Where as Rahm Emanuel’s departure remains to be seen,
White House budget director Peter Orszag exit is certain.
New York Times: Peter R. Orszag will leave his job as the White House budget director in July, according to someone familiar with his plans, making him perhaps the first official to leave the Obama Cabinet and removing a major player from President Obama’s economic team.[…]
While the president recently urged Mr. Orszag to remain, the calendar for drafting the next budget weighed in favor of Mr. Orszag leaving sooner. So did Mr. Orszag’s personal calendar: He is getting married in September.[…]
For all of his recent attention to deficit reduction, Mr. Orszag’s first job for Mr. Obama, even before they officially took office in January 2009, was to be an architect for greatly adding to a deficit then projected at $1.3 trillion for the fiscal year. He helped put together the $787 billion two-year stimulus package.
A longtime scholar of health policy economics, Mr. Orszag also helped devise and sell the president’s signature initiative overhauling the health insurance system. He privately has told associates that having worked on two budgets, a stimulus plan and the health care law, it is time to leave while he is ahead.

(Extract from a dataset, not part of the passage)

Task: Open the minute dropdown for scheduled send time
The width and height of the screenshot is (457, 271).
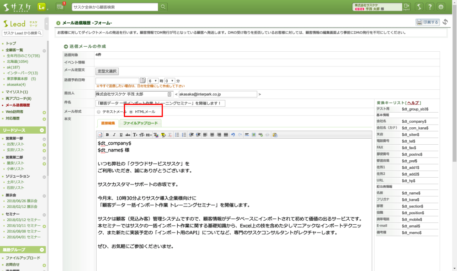Action: point(169,81)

That is some resume, budget busting budgets, the failed stimulus and the national nightmare of ObamaCare. Now that the damage is done, Peter is fleeing the scene of the crime before the chickens come home to roost.
Politico list Orzag’s possible replacements:
Presidential advisers say two possible successors as director of the Office of Management and Budget each served as chief economic adviser to President Bill Clinton: Laura D’Andrea Tyson of the University of California at Berkeley, named by Obama as a member of the President’s Economic Recovery Advisory Board; and Gene Sperling, now a counselor to Treasury Secretary Tim Geithner.

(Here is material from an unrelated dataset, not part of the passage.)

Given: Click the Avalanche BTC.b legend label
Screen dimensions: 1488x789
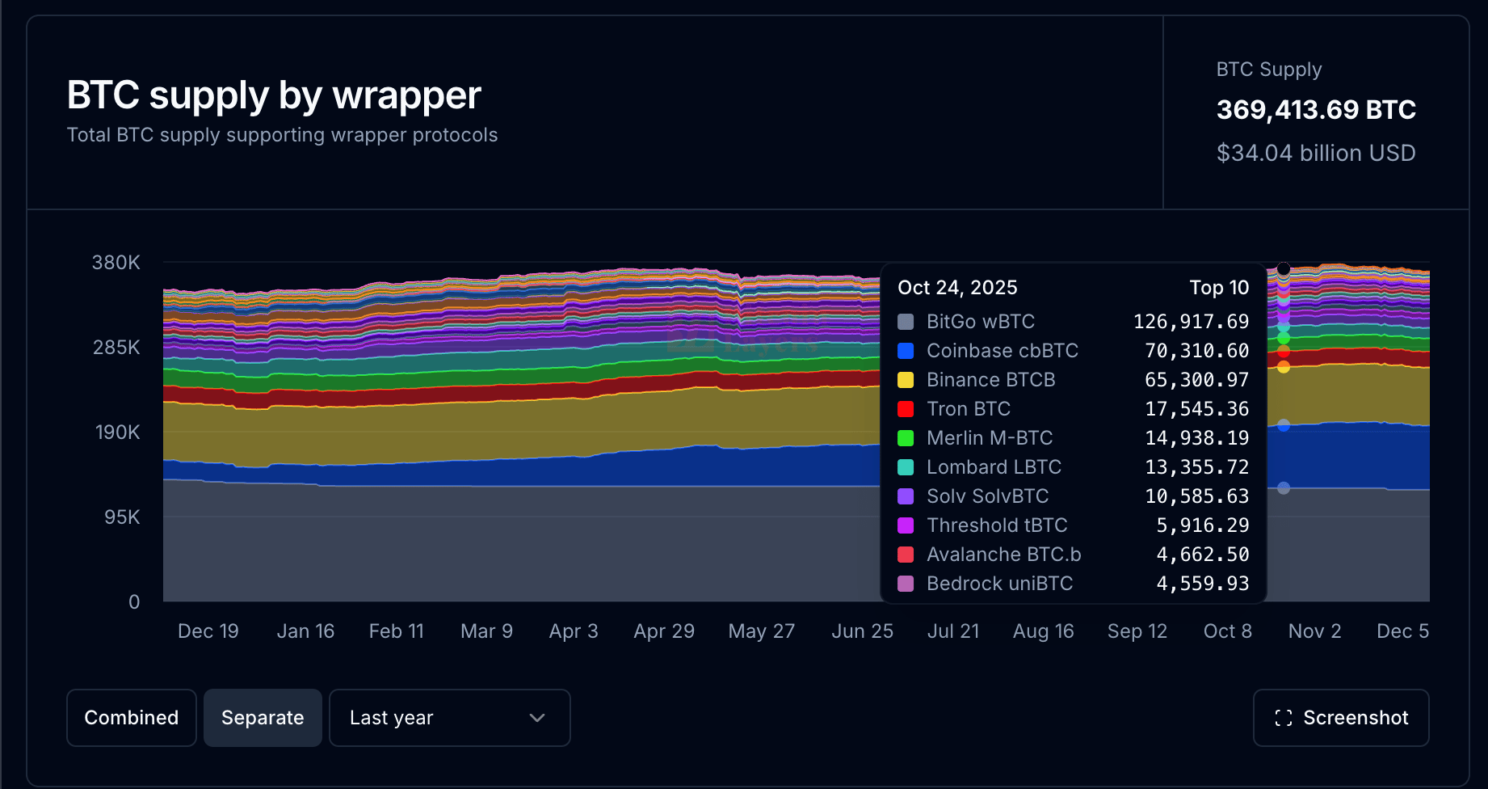Looking at the screenshot, I should click(1003, 555).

Tyson would provide the economic team with an effective spokesperson on television. And she’d add gender diversity at the top of the administration, especially if Christina Romer, chair of the White House Council of Economic Advisers, becomes president of the Federal Reserve Bank of San Francisco, as expected. Obama has nominated the current president, Janet Yellen, as the Fed’s vice chair.
An outsider is unlikely to get the job, the officials said. One possibility would be Robert Greenstein, director of the Center on Budget and Policy Priorities. Jack Lew, Deputy Secretary of State for Management and Resources, was also mentioned, but held the job under Clinton, and so is considered unlikely to want to go back.
Hopefully one of these new Clinton retreads will inject some much-needed fiscal reality into the White House. I know that is doubtful, but one can always hope.